Government and Industry Ignored Local Community Impacted by COVID-19 Spread in Factories, Part 1

Olivia Paschal,  a journalist in Northwest Arkansas, has been reporting on poultry processing workers.  Read the complete article first published by Facing South on August 20, 2020 and translated and republished with permission.  This is Part 1 of 4. Riiti ilo Kajin Majel: Kien im Jikin Jerbal raar Kajekdon Jukjukun-pad eo ejoreen jen Ajedeed in COVID-19 ilo factory ko


On June 12, Consul General Eldon Alik sent an email to mayors, state legislative leaders, and representatives for Tyson, George’s, and Cargill.  “I hope you’re all well and healthy!” Alik wrote.  “I’m not. I’m not well because my fellow Marshallese citizens are not well and are dying at an alarming rate.”  His phone had been ringing all week, he continued, with news of Marshallese people who had died of COVID-19.  “How many more lives will it take for us to do something?  I understand that the poultry plants are essential and that we must continue to open to get the economy going but not at the expense of people’s lives.”

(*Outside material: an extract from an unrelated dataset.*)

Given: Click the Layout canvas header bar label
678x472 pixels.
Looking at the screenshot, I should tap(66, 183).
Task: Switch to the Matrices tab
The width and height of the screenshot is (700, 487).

Marshallese people live in the United States under a Compact of Free Association signed after U.S. nuclear testing contaminated their islands with radioactive pollution. In Arkansas, they aren’t eligible for Medicare and most aren’t eligible for Medicaid.  Many— especially the elderly— are entirely without access to health insurance.  Alik estimates that more than half of working-age Marshallese in Arkansas work in poultry plants.  Because they often live in multigenerational households, there’s a high risk of these essential workers transmitting COVID-19 to elderly people, many of whom don’t regularly see a doctor.

“I wrote that email because I just didn’t know what to do, what to say,” Alik told Facing South.  “I just felt so frustrated.” At the virus’s peak, he said, more than 600 Marshallese people living in Arkansas were sick.  To date, 47 have died. Last week was the first in months that there were no COVID-19 deaths and no funerals to attend. (For now, there have been no covid-related deaths in the Marshallese community since August 2.)

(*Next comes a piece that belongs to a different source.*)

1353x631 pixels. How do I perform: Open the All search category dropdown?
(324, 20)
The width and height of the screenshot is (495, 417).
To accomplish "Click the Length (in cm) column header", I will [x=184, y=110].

In his email, Alik suggested that poultry plants shut down for two weeks. That would have given sick or exposed employees time to quarantine and allow for the plants to deep-clean.  He wasn’t alone: Over the course of the pandemic, many community leaders, workers, and worker advocates pressured industry executives and government officials to shut down Arkansas plants with serious COVID-19 outbreaks.  But that never happened. Two weeks after Alik’s email, active COVID-19 cases among poultry workers in Arkansas hit their peak.


Across Arkansas, at least 35 poultry plants have had five or more workers test positive for the virus, according to data from the state Department of Health.  Currently, more than 4,600 Arkansas poultry plant workers have contracted the virus, more than 1,400 of whom work in Tyson plants. And poultry plant clusters have contributed to outbreaks in many rural Arkansas communities: In Danville, nearly 200 of the 771 people employed by Wayne Farms’ processing plant have tested positive for the virus. Pilgrim’s Pride and Tyson plants were a large part of an outbreak in Sevier County, where more than one-third of COVID-19 cases have been among poultry workers. Statewide, at least 22 workers have died of the virus.

“We weren’t proactive as a state, we were thinking, ‘It is not going to be like that here.  It is not going to get to us,'” said Maria Romero, a speech therapist in Northwest Arkansas who is on the region’s COVID-19 task force.  Her mother, who works at a Pilgrim’s Pride plant in Sevier County, contracted COVID-19 and was in the ICU for two weeks.  She’s since returned to work.

Hispanic and Marshallese immigrants make up more of the poultry workforce than they do Benton and Washington counties.  More than 20% of COVID-19 cases in these counties involved poultry workers — over 1,000 in each county.   Of Hispanic and Marshallese people with the virus, 40% Hispanic and 25% Marshallese were factory workers.  Hispanic and Marshallese people have also been affected more by the pandemic than others.  A CDC field team reported in early July that of all people with the virus in these counties nearly half were Hispanic, and 19% were Marshallese.

When the pandemic began, workers immediately recognized the danger in their workplaces — shoulder to shoulder on the processing line, directly facing other workers, little ventilation, few breaks.  Some quit altogether, but others couldn’t afford to.  And missing even a day of work could mean the loss of hazard pay, or marks against their attendance record that could result in disciplinary action.

A former employee of George’s Ozark Mountain Poultry in Rogers, a city in Benton County, contacted the city on March 17 asking if the plant would be shut down. He was told by a state health official that the Health Department had no plans to do so. On March 20, workers at two Tyson plants — one in Hope and a second in Pine Bluff — contacted the local Occupational Safety and Health Administration (OSHA) office to complain that management had not implemented coronavirus protocol.

“In the factories, they knew it was there, they should have taken safety precautions right away,” Romero said.  “They had to see it to believe it.”